Graphsoft is a Macintosh success story. At each revision, its products add useful features yet run faster than their predecessors. Microsoft’s Word 6 programming team could learn a thing or two from Graphsoft.
Graphsoft’s Blueprint is an object-oriented drafting program that makes it easy to do the kind of drawing that used to occupy students for hours in traditional blueprint-oriented drafting classes. This is not state-of-the-art CAD: it has no 3-D features (which are available in Graphsoft’s MiniCad), surface modeling, or animation, as the architectural programs that support 3-D walk-throughs do. It is, however, an excellent 2-D drafting program, and its list price is under $300.
Blueprint’s key new feature is improved speed. Version 5 comes with 680X0 and Power Mac programs in the same disk set.

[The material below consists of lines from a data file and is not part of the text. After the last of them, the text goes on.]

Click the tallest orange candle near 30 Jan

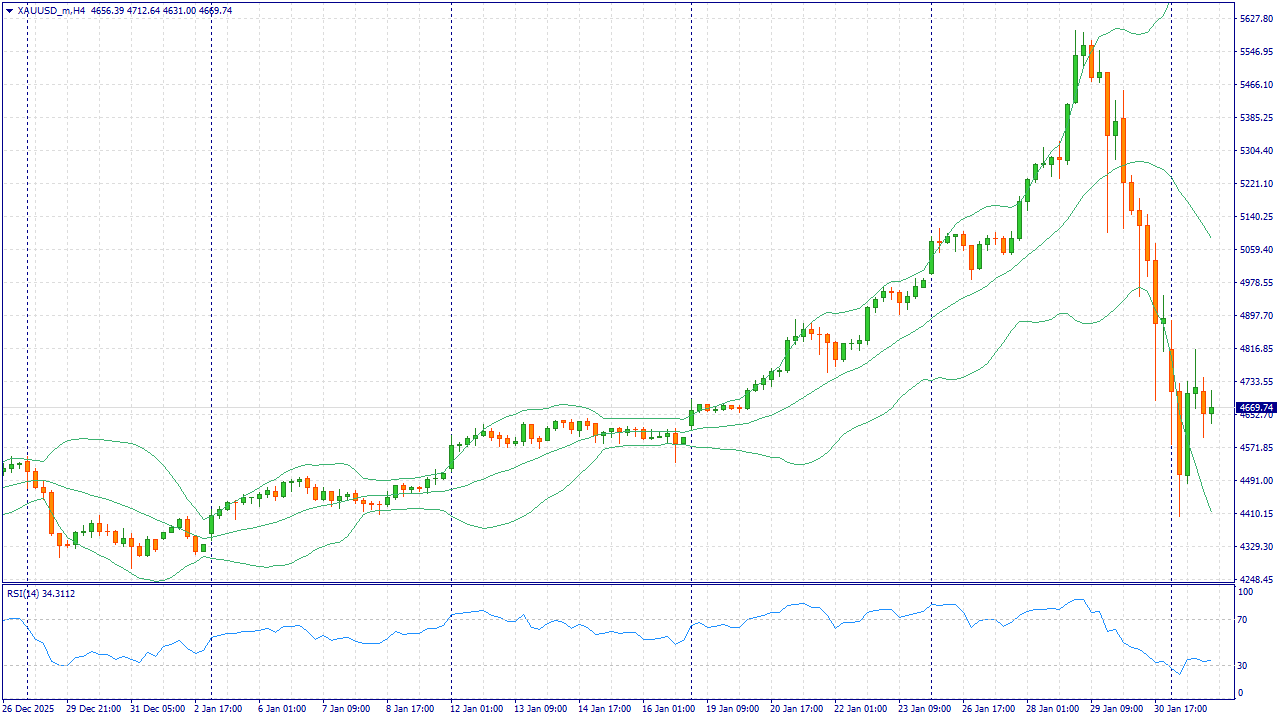1179,433
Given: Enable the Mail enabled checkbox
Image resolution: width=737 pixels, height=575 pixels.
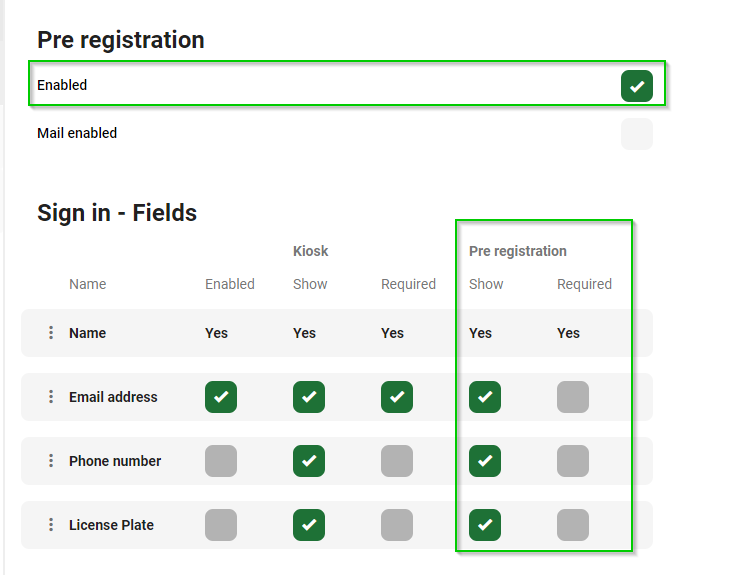Looking at the screenshot, I should (x=637, y=134).
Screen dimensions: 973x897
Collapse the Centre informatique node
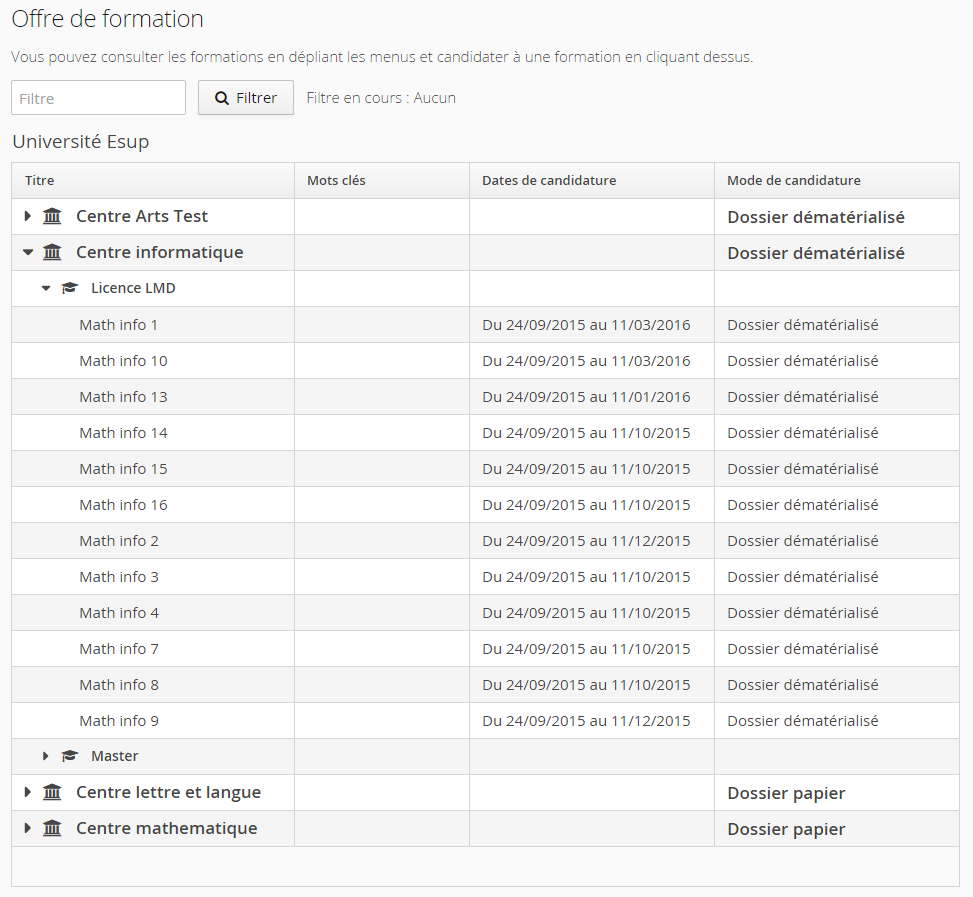(x=28, y=253)
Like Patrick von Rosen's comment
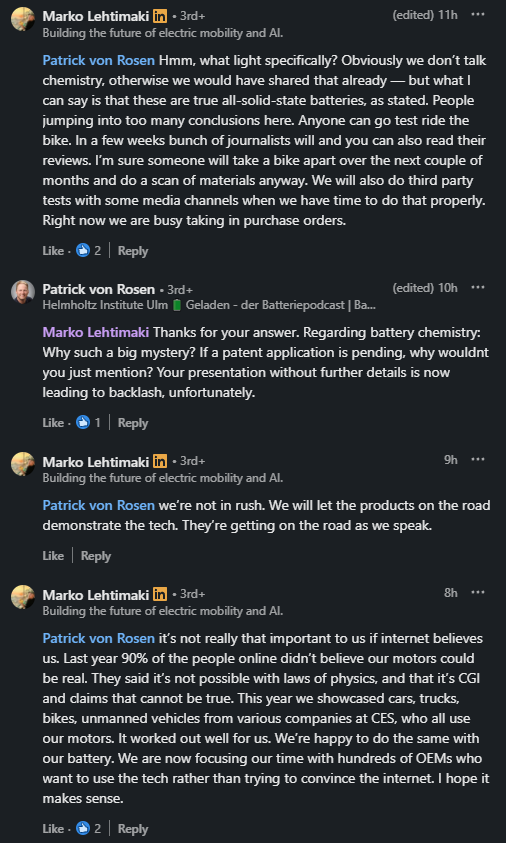Screen dimensions: 506x843 (x=53, y=423)
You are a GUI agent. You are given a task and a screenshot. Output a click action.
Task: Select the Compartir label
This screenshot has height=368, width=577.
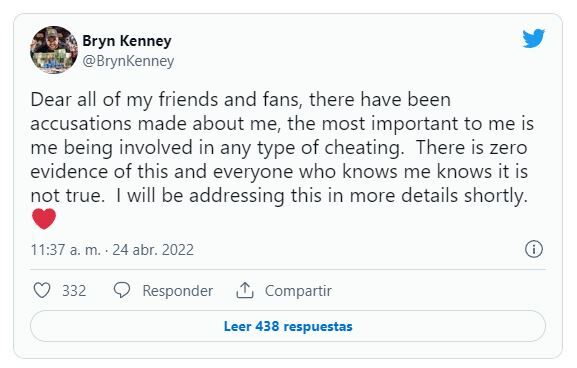pyautogui.click(x=298, y=291)
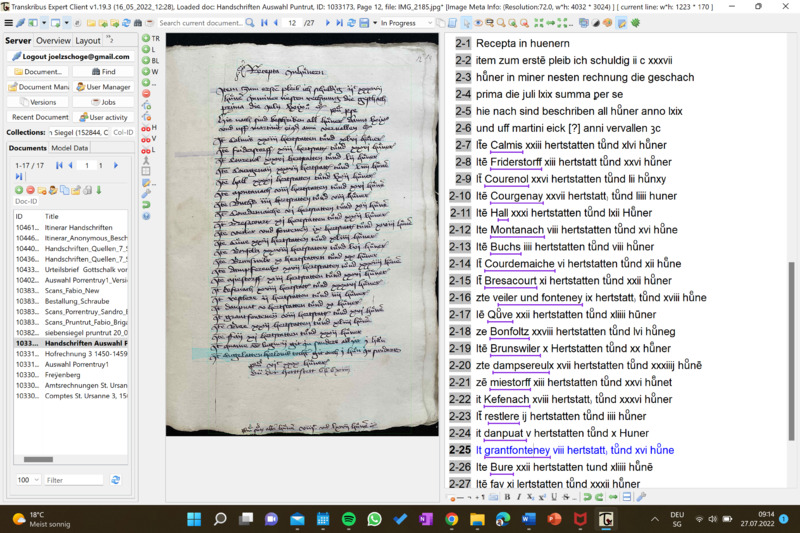Screen dimensions: 800x533
Task: Click the User Manager button
Action: coord(103,87)
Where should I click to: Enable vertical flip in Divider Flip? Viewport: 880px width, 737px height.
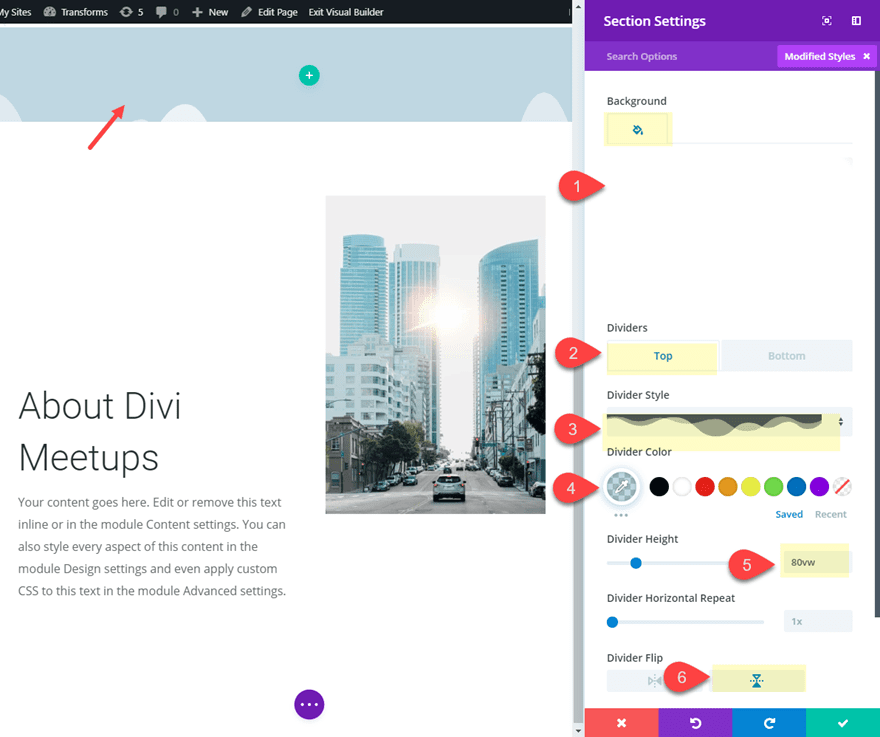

In 680X0 mode Blueprint 5 performs operations from 1.5 to 2 times as fast as Blueprint 4 does. On a Power Mac, it’s even more impressive... In practice, this means redraws of a nice 30-by-40-inch sheet covered with detail (a 250K file) are nearly instantaneous on a Power Mac. The trademark Graphsoft chatty cursor, which reports and changes shape as you move it across the objects in a drawing, now carries no speed penalty. This program feels significantly faster than equivalent 2-D CAD programs on a midrange Sparcstation. That’s quite an accomplishment, both for Graphsoft and for Apple.
Blueprint 5 also has enough new features to justify a whole-digit version change. For precisely positioning objects on a page, a new Nudge command lets you move whole objects one pixel at a time. A new Offset tool lets you specify an object offset, and the Move Page tool shifts the page frame relative to the drawing. New drafting convenience features include a Tape Measure; a Protractor; and a 2-D Properties Display that shows area, perimeter, and centroid, among other functions. Blueprint’s already nifty tools for handling objects in walls in architectural drawings have been augmented with Y-Join, Butt-Join, and Edit Symbols in Walls. A unique feature, TrueType to Polyline, converts text in a TrueType font to a set of Blueprint lines, making possible unusual font tricks such as distortions and stretches for dramatic titling and labeling. Blueprint 5 ships with thoroughly educational sample drawings and a fairly complete symbol library, and exchanges files in PICT, EPS, and DXF formats.
The Last Word
Blueprint has always been one of the most intuitive Mac programs for drafting, and that tradition continues. Although some pseudo-3-D features (simple extrusion, for example) would be nice. Blueprint users can step up to the 3-D world of MiniCAD 5 with minimal training. For plain old 2-D drafting. Blueprint has a rich, easy-to-use feature set and is admirably fast. The Power Mac version, in particular, is a first choice for large architectural or engineering diagrams.
Seiter, Charles. (January 1995). Blueprint 5.0. Macworld. (pg. 71).